Vendor and community responses note that an admin user already controls the code base. The practical risk therefore narrows to scenarios where an unauthenticated network adversary can hijack admin-initiated upgrade traffic, such as through TLS downgrade, DNS spoofing, or compromise of an upstream module repository.
Root Cause
The root cause is insufficient validation of the integrity and authenticity of module upgrade content fetched by the server. The upgrade path trusts the response payload and loads it into the PHP runtime without enforcing strict signature or origin verification.
Attack Vector
The attack vector is network-based and requires high attack complexity. An attacker must intercept module upgrade requests issued by an admin or compromise the upstream delivery channel. No user interaction beyond the admin initiating an upgrade is required. The attacker then substitutes a crafted module archive that triggers arbitrary PHP execution when processed.
A public proof-of-concept is referenced in the GitHub PoC Repository. See the linked repository for technical details of the upgrade flow and payload structure.

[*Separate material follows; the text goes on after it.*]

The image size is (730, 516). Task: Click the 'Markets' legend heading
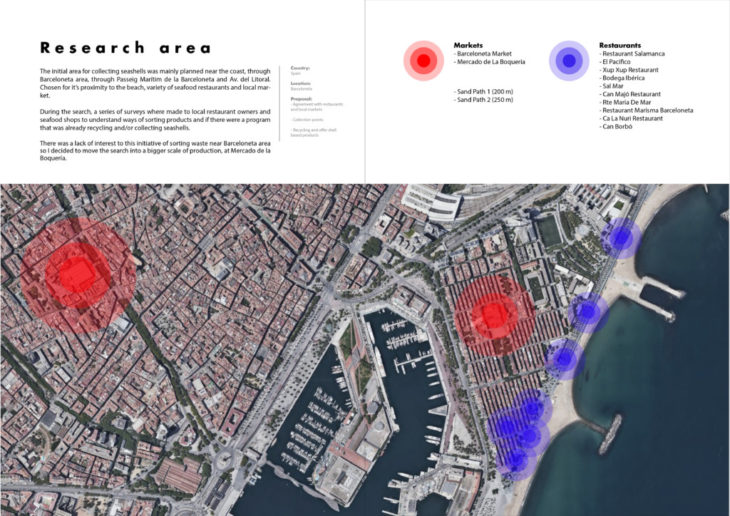pyautogui.click(x=468, y=46)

Detection Methods for CVE-2024-41651
Indicators of Compromise
- Unexpected PHP files written under PrestaShop module directories such as /modules/ following an upgrade event
- Outbound HTTP requests from the PrestaShop host to domains that do not match the official addons.prestashop.com endpoint during module upgrade actions
- New scheduled tasks, cron jobs, or web shells appearing after an admin-initiated module upgrade
- Anomalous child processes spawned by the PHP-FPM or web server user immediately after /upgrade administrative requests
Detection Strategies
- Monitor PrestaShop admin audit logs for module upgrade actions and correlate with file system changes in modules/ and override/
- Inspect TLS configurations of outbound connections from the PrestaShop server to detect downgrade or certificate validation failures
- Compare hashes of installed module files against vendor-distributed reference hashes after each upgrade
Monitoring Recommendations
- Alert on writes to PHP files within the PrestaShop installation outside maintenance windows
- Capture and review network flows between the PrestaShop server and module distribution endpoints for unexpected redirects or hosts
- Track admin session activity and flag module upgrade requests originating from unusual IP addresses or user agents
How to Mitigate CVE-2024-41651
Immediate Actions Required
- Upgrade PrestaShop to a version later than 8.1.7 that addresses the module upgrade integrity issue
- Restrict admin panel access to trusted networks or VPN-only routes to limit exposure of upgrade traffic
- Enforce HTTPS with strict certificate validation for all module repository communications
- Audit installed modules and review recent upgrade activity for unauthorized changes
Patch Information
Apply the latest stable PrestaShop release that supersedes version 8.1.7. Review the PrestaShop release notes for module upgrade hardening. Vendor advisories are not enumerated in the NVD record for this CVE, so confirm fix status directly with the PrestaShop project before upgrading.
Workarounds
- Disable the in-product module upgrade feature and perform module updates manually using verified archives from official sources
- Place the admin panel behind a reverse proxy that enforces mutual TLS or IP allow-listing
- Verify cryptographic signatures or hashes of module packages before installation when supported by the module author
# Restrict PrestaShop admin directory by source IP in Apache
<Directory "/var/www/prestashop/admin-XXXX">
Require ip 10.0.0.0/24
Require ip 192.168.10.0/24
</Directory>
# Enforce strict TLS for outbound module fetches in php.ini
openssl.cafile = /etc/ssl/certs/ca-certificates.crt
curl.cainfo = /etc/ssl/certs/ca-certificates.crt
Disclaimer: This content was generated using AI. While we strive for accuracy, please verify critical information with official sources.